He sighed and nodded. “More than words can say, Rayne. More than words can say. I miss them both a lot.” He looked down at the tombstone. “The difference being is that I know Mike’s gone.”
She shut her eyes, knowing what was coming. It was a path she walked herself more times than she cared to think, but to hold on to irrational hope wasn’t healthy. He was the only parent she had left and as much as she declared herself to be full grown and independent, she didn’t want to lose him.
“Dad—”
He laughed softly to himself. “You’re going to tell me not to start again. But I’m not. I’m just maintaining the same steady course I always have over all these years.” He looked at her, debating. Then he made his decision. She needed something to make her a believer again. And maybe he needed someone else to believe besides himself. “I haven’t told the others, but I found your mother’s wallet.”
She stared at him, dumbfounded. “What? When?”

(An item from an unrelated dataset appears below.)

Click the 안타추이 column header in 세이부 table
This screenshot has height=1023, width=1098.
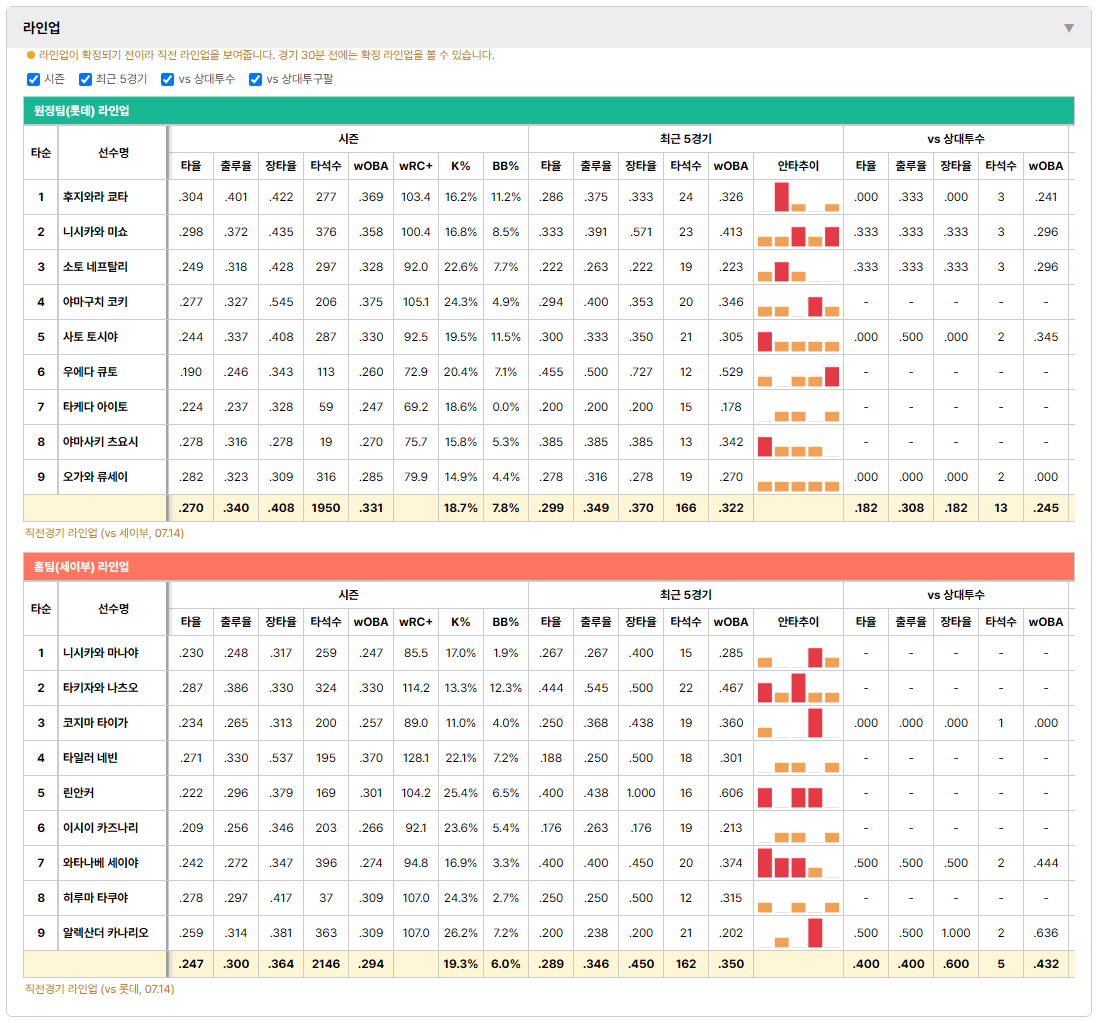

He fell into police mode, giving her the highlights. “A little more than a month ago. Just before Thanksgiving. Homeless man had it in his shopping cart. He was dead, so he couldn’t be questioned. I don’t know where he found it and the lab couldn’t get any readable prints off it, but it was your mother’s.” He saw the doubt returning to Rayne’s eyes. “It had her license and pictures of all of you in it. She had that in her purse on the day she left the house.
“I went to see that homeless man in the morgue. He didn’t look like any deep-sea diver to me, which meant that he found the wallet on dry land.”
“Which means what?” Rayne asked. “That she was mugged? That her purse washed up on shore?” She took hold of her father’s shoulders, desperately wanting to get through to him. This was killing both of them by inches. “Dad, just because you found her wallet doesn’t mean that you’re going to find her, or that she’s even—”
He cut her off sharply. “It means exactly that, Rayne. She is alive and we’re going to find her. It’s as simple as that.”
He made her want to scream. “Dad, you have to move on with your life.”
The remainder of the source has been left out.